What does it take to put a program of jazz music on network television? Apparently a high tolerance for compromise.

"Nissan Presents: A Celebration of America's Music" manages to find space to feature an impressive lineup of authentic jazz artists. But it does so in a manner clearly designed to showcase the music in a commercially palatable setting.

Like opening with Aretha Franklin singing a few gospel-tinged bars of "Skylark." Like including Larry King, Richard Belzer and Benjamin Bratt (from "Law & Order") among the presenters. Like using vocals in seven of the nine segments, including those dedicated to Thelonious Monk and Dizzy Gillespie.

The dumbing down of jazz? Not quite, but at times pretty close.

Viewed as a whole, the program's intentions are good, with tribute numbers honoring Dave Brubeck, Antonio Carlos Jobim, Wes Montgomery, Wayne Shorter and Ella Fitzgerald in addition to Monk and Gillespie. And, sprinkled around the numerous vocals, there are brief solos from, among others, trumpeter Arturo Sandoval, flutist James Moody, alto saxophonist David Sanborn, fluegelhornist Clark Terry, bassist Ron Carter, guitarists George Benson and Lee Ritenour, and pianists Diana Krall, Jacky Terrasson, Eliane Elias and Herbie Hancock.


The operative word, however, is "brief," and far more space is given to an uneven series of vocals: on the downside, Benson straining to hit the high notes on "A Night in Tunisia" and Franklin doing a version of "How High the Moon" that includes a disastrous attempt at scat singing; on the upside, Al Jarreau in a sprightly duet on "Take Five" with Brubeck, and Nancy Wilson with a svelte and moody rendering of "Midnight Sun."

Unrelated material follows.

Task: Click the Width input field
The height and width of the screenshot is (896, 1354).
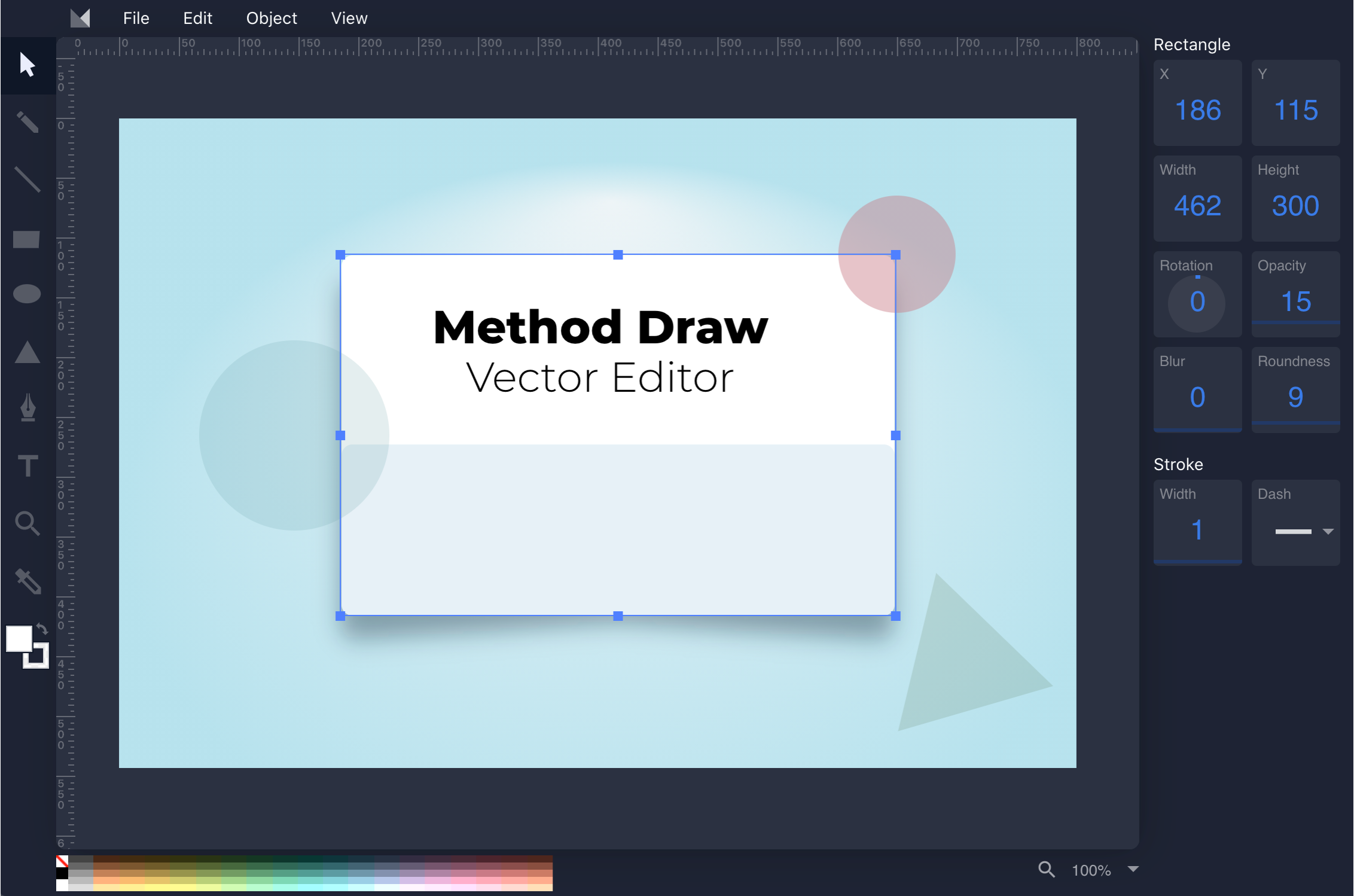Action: point(1199,206)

The attractive Jobim medley, however, benefits from Elias' sultry voice, and Krall and Nnenna Freelon manage to sustain the essence of Monk in their vocal romps through "In Walked Bud."

But the only two segments that escape vocal intrusion are the Montgomery set (with Benson and Ritenour playing impressively) and an splendid version of Wayne Shorter's "Over Shadow Hill Way" performed by Shorter with a solid all-star band.

So is the cup half empty or half full? Should we be pleased to get any jazz at all on network television, regardless of the compromises? For Thelonious Monk Jr., director of the Thelonious Monk Institute of Jazz, which participated in producing the show, the answer is "half full," especially since the program is now in its second consecutive year.

"The fact that we were able to put a jazz show on in prime time and they said, 'Let's do it again,' is what matters," Monk said.

True enough. But the music matters too. And, to his credit, Monk has at least managed to eliminate the dancers from this year's installment of "A Celebration of America's Music." Perhaps next year there can be a few fewer singers, as well, and space for players such as Moody, Sandoval and Terrasson to do more than play eight-bar cameos.

* "Nissan Presents: A Celebration of America's Music" airs on ABC-TV tonight at 9 p.m.